DATA.
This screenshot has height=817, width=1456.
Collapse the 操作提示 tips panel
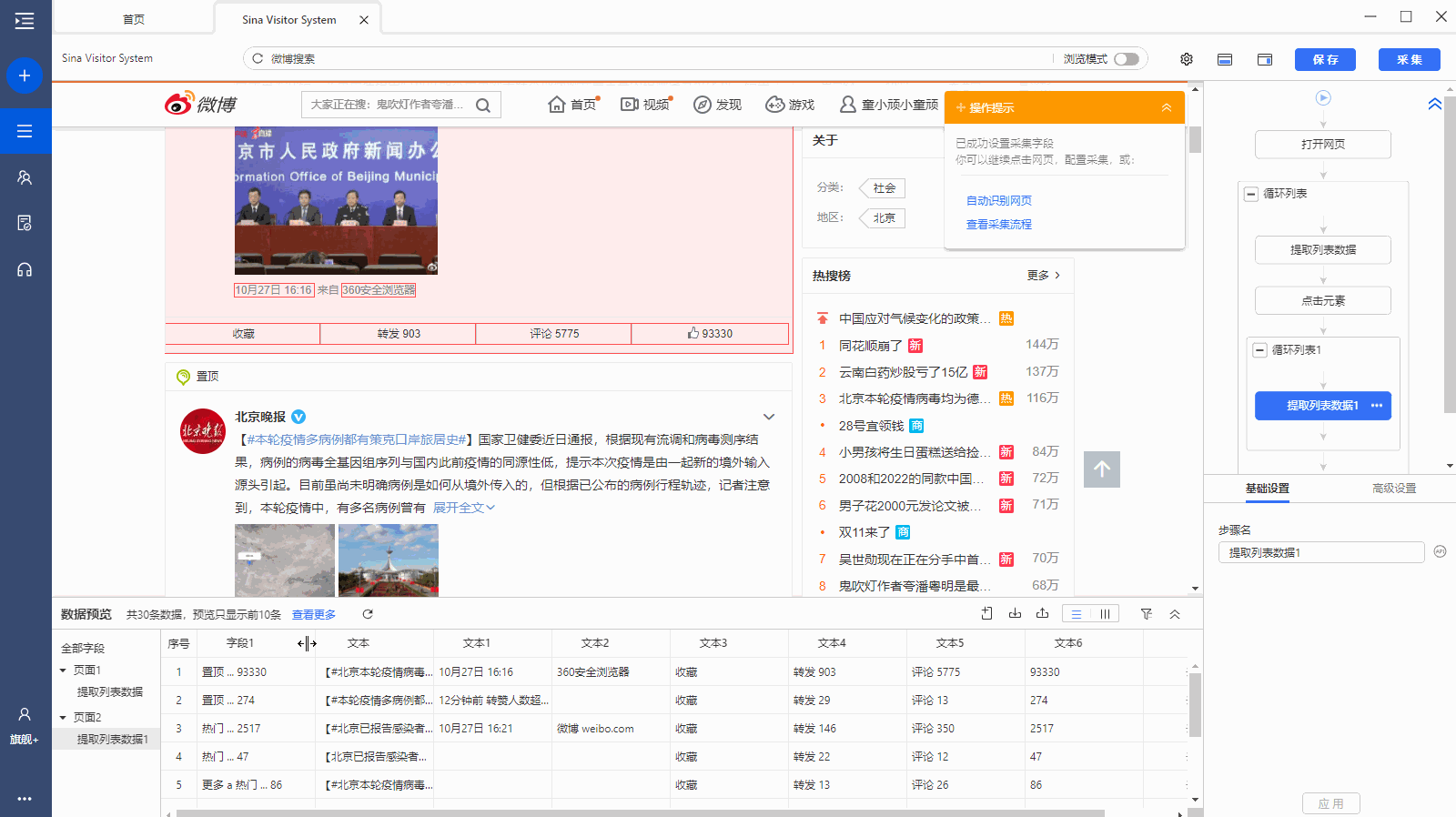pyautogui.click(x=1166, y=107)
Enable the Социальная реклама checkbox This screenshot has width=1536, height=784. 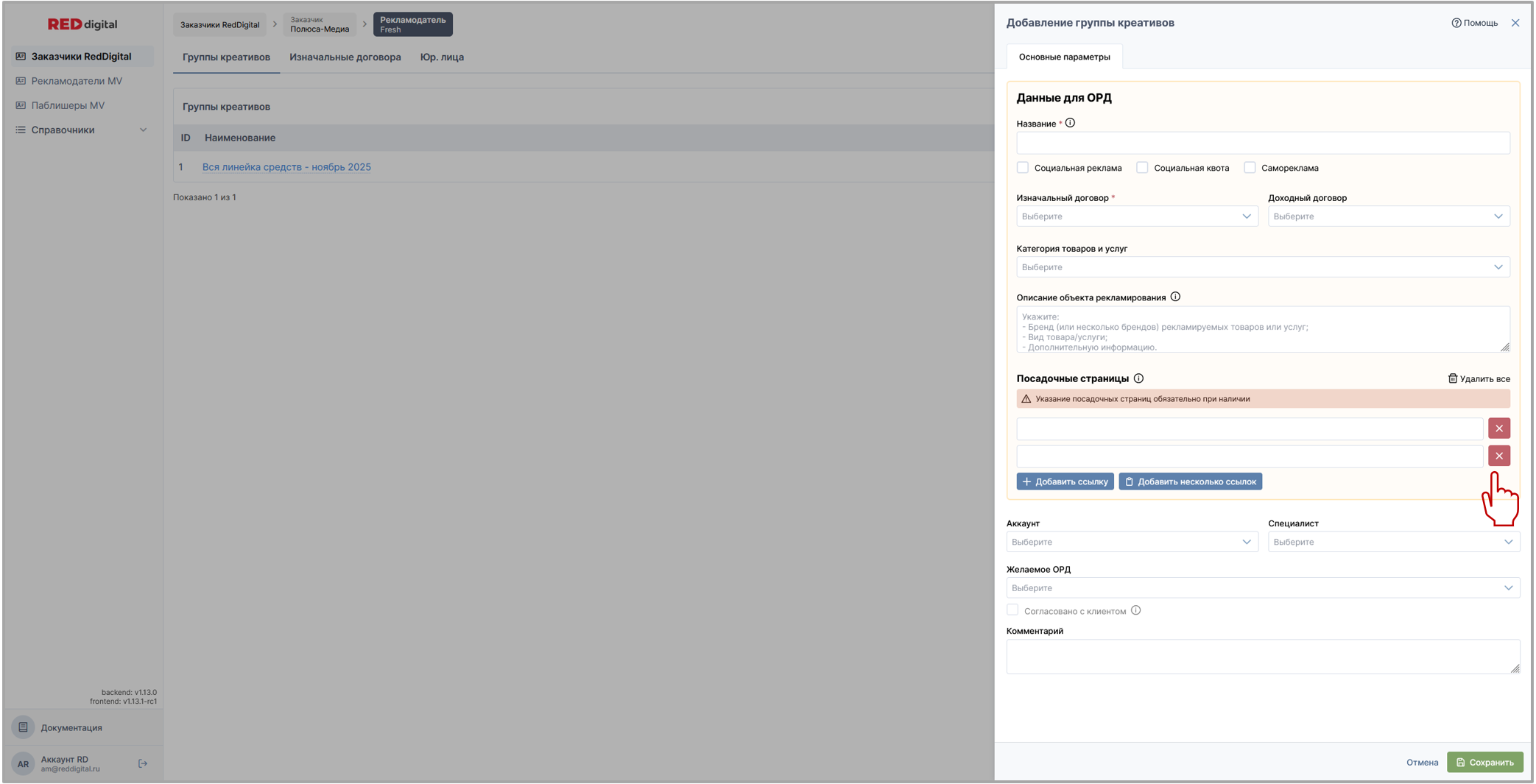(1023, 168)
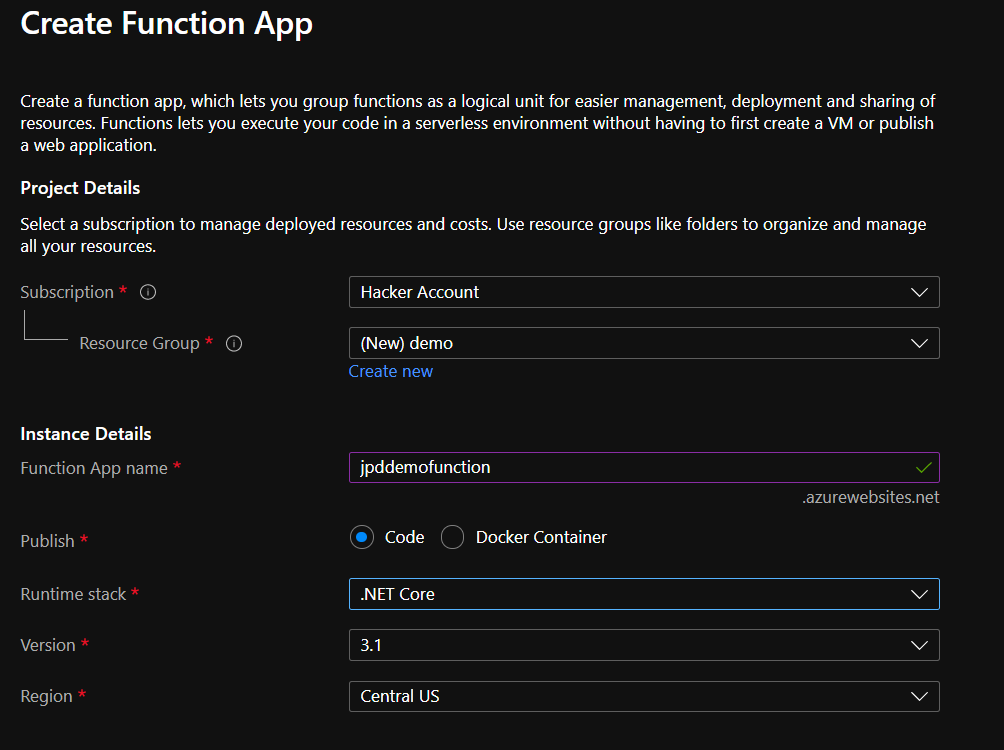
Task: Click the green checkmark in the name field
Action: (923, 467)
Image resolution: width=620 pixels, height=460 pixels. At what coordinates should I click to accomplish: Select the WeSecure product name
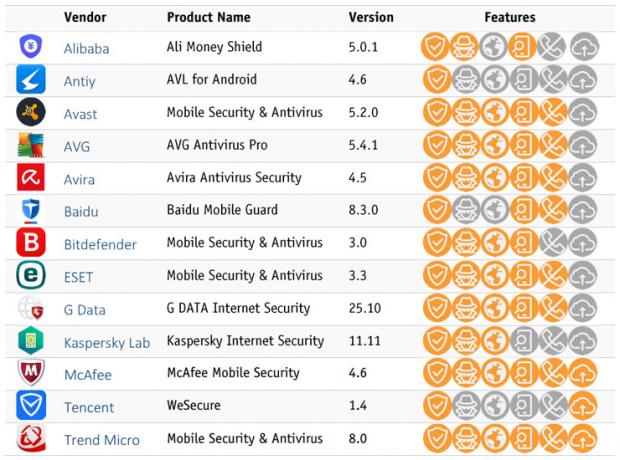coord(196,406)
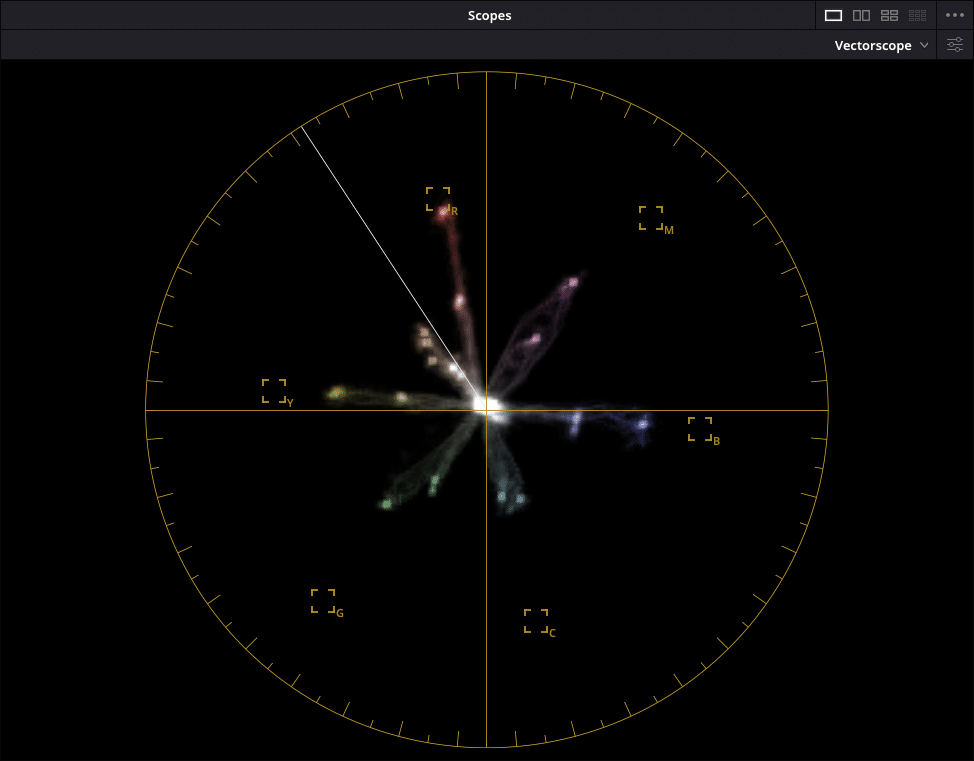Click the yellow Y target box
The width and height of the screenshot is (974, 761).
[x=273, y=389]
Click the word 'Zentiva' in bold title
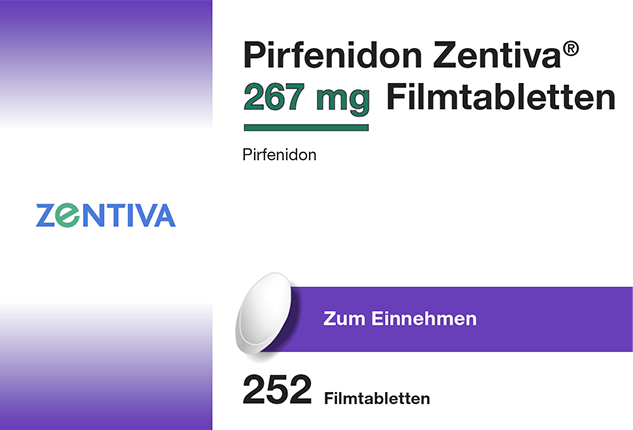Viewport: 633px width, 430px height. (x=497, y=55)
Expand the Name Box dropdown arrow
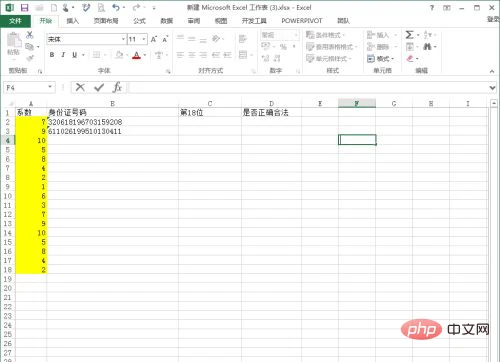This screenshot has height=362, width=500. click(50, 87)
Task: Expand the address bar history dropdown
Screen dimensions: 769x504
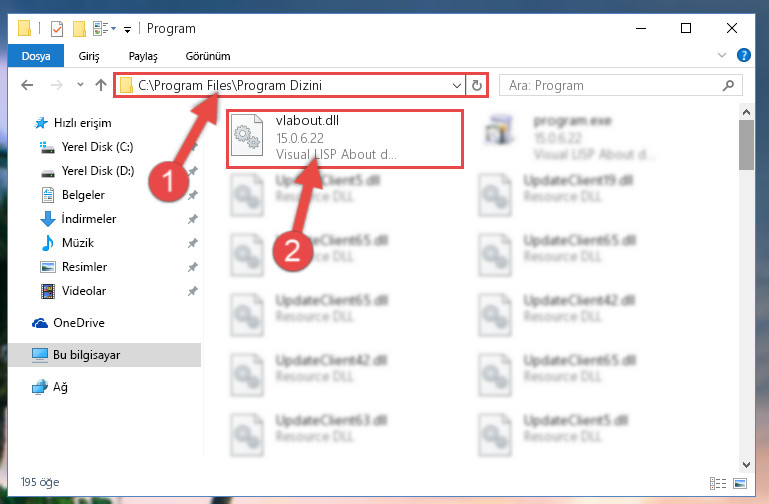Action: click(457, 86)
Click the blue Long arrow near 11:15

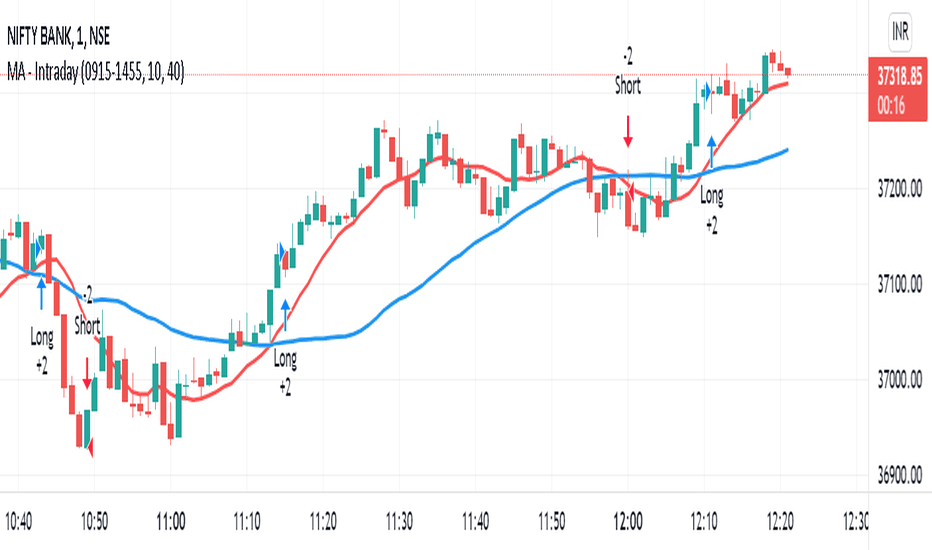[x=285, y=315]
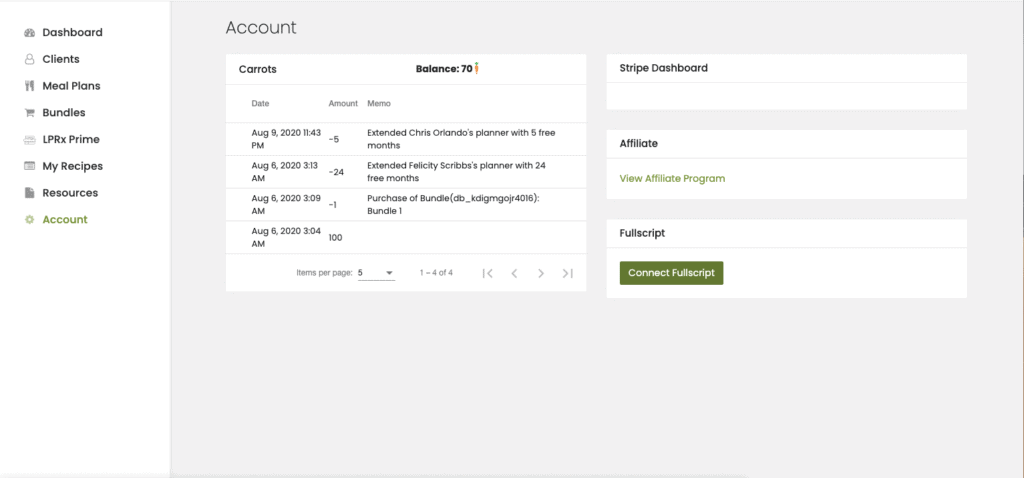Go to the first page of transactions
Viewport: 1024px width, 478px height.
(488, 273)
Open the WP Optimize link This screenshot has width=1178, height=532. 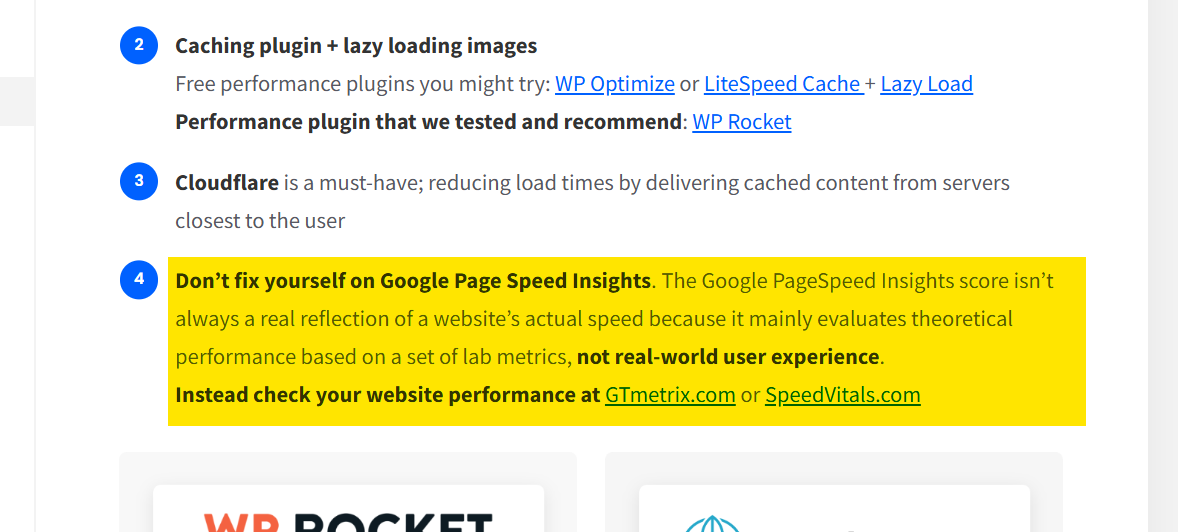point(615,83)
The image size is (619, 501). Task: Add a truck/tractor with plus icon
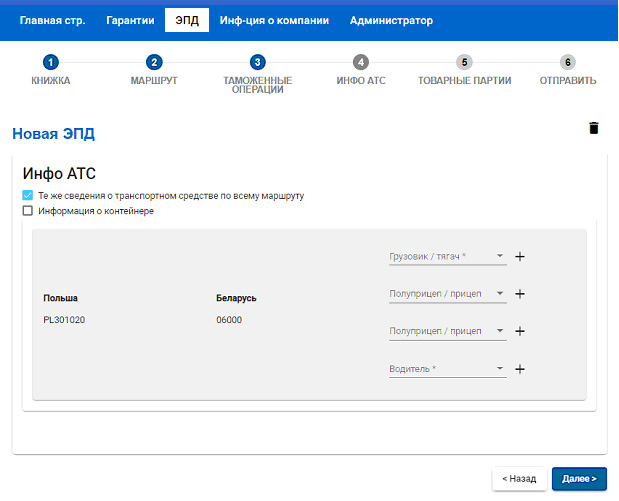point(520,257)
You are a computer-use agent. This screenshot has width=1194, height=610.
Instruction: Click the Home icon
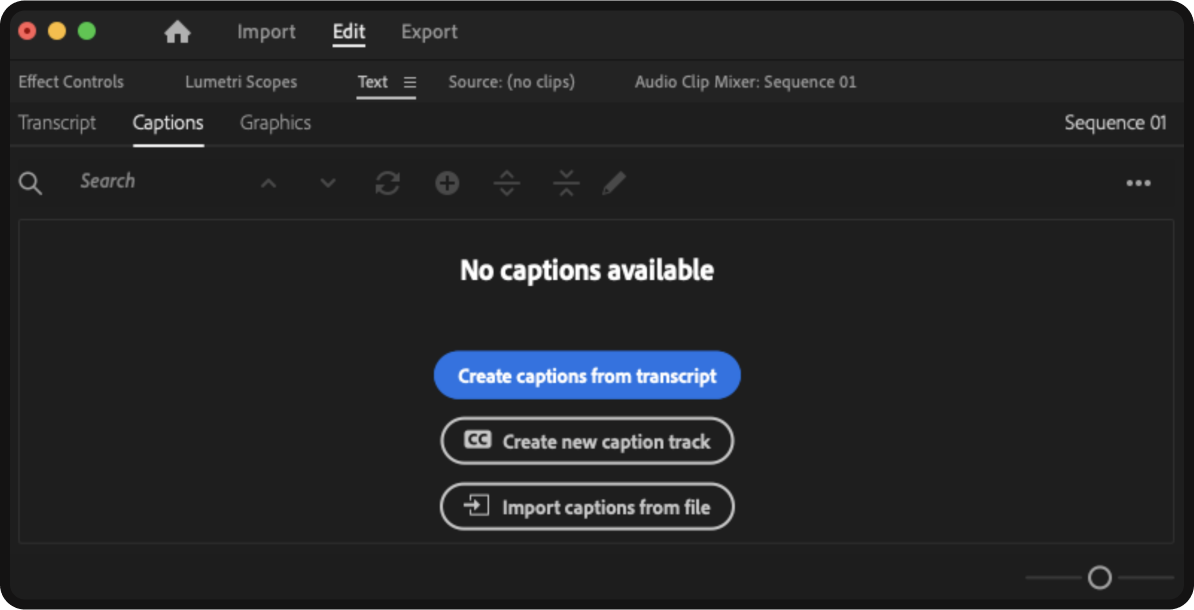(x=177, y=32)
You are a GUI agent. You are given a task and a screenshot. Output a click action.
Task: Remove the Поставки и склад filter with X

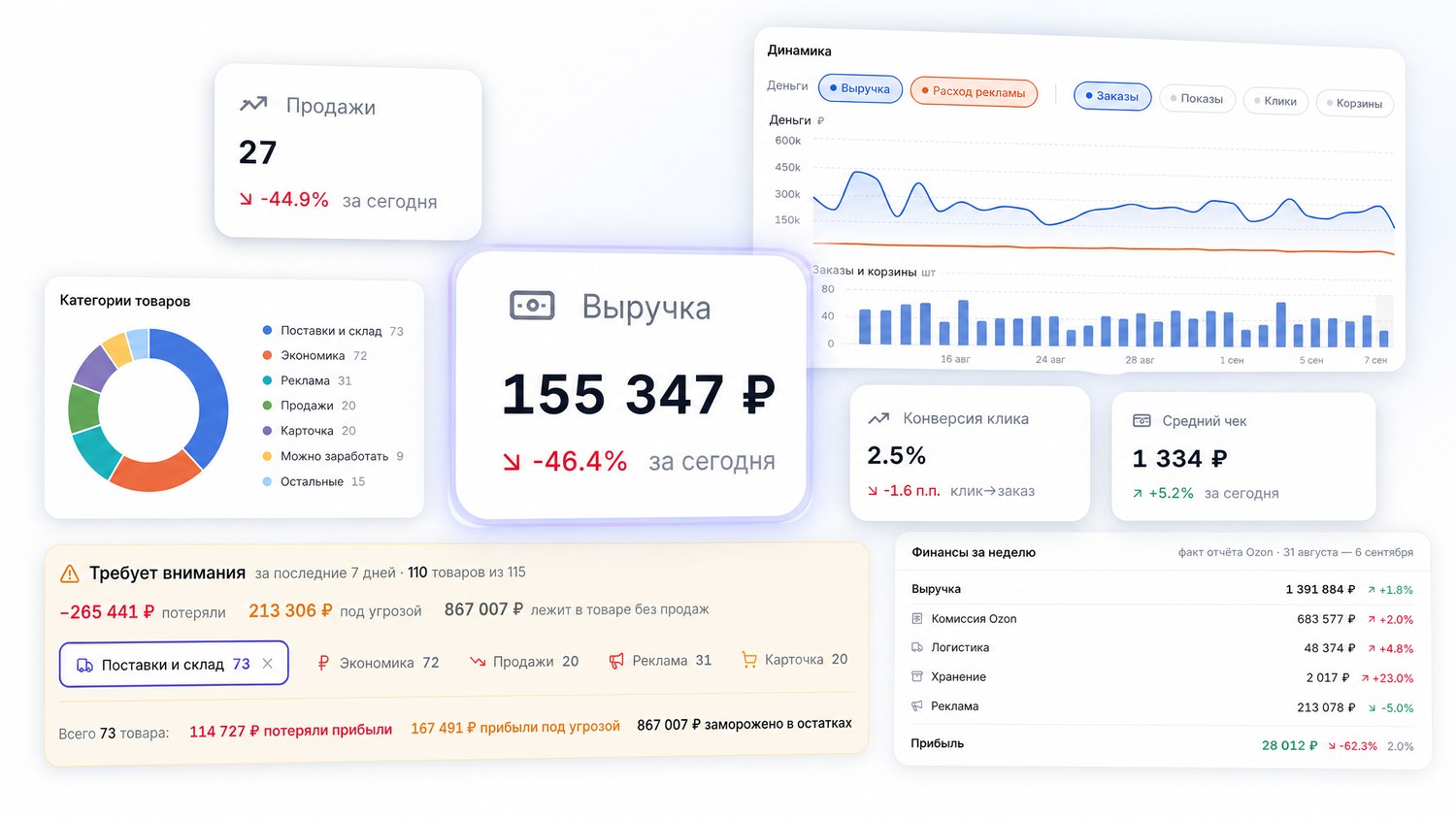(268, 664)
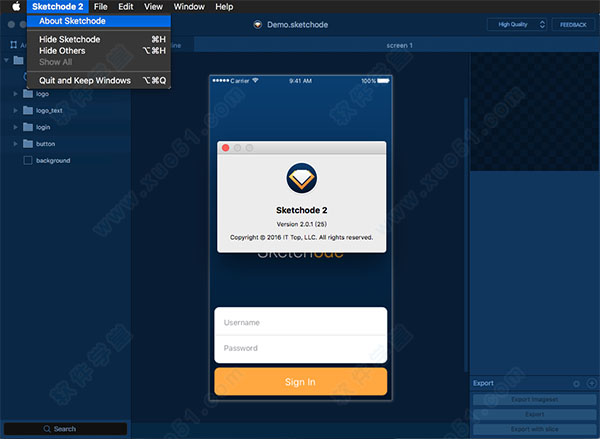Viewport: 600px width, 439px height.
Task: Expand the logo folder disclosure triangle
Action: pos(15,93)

PROBLEM. From the line containing "Instruction: Click the Home icon" through the last line of the entries, both included, print each line exactly and omit any picture.

SOLUTION BELOW.
Instruction: Click the Home icon
(x=177, y=32)
You are a GUI agent. You are given a task and a screenshot. Output a click action.
Task: Remove the Поставки и склад filter with X

(268, 664)
Viewport: 600px width, 439px height.
Task: Expand the logo folder disclosure triangle
Action: pos(15,93)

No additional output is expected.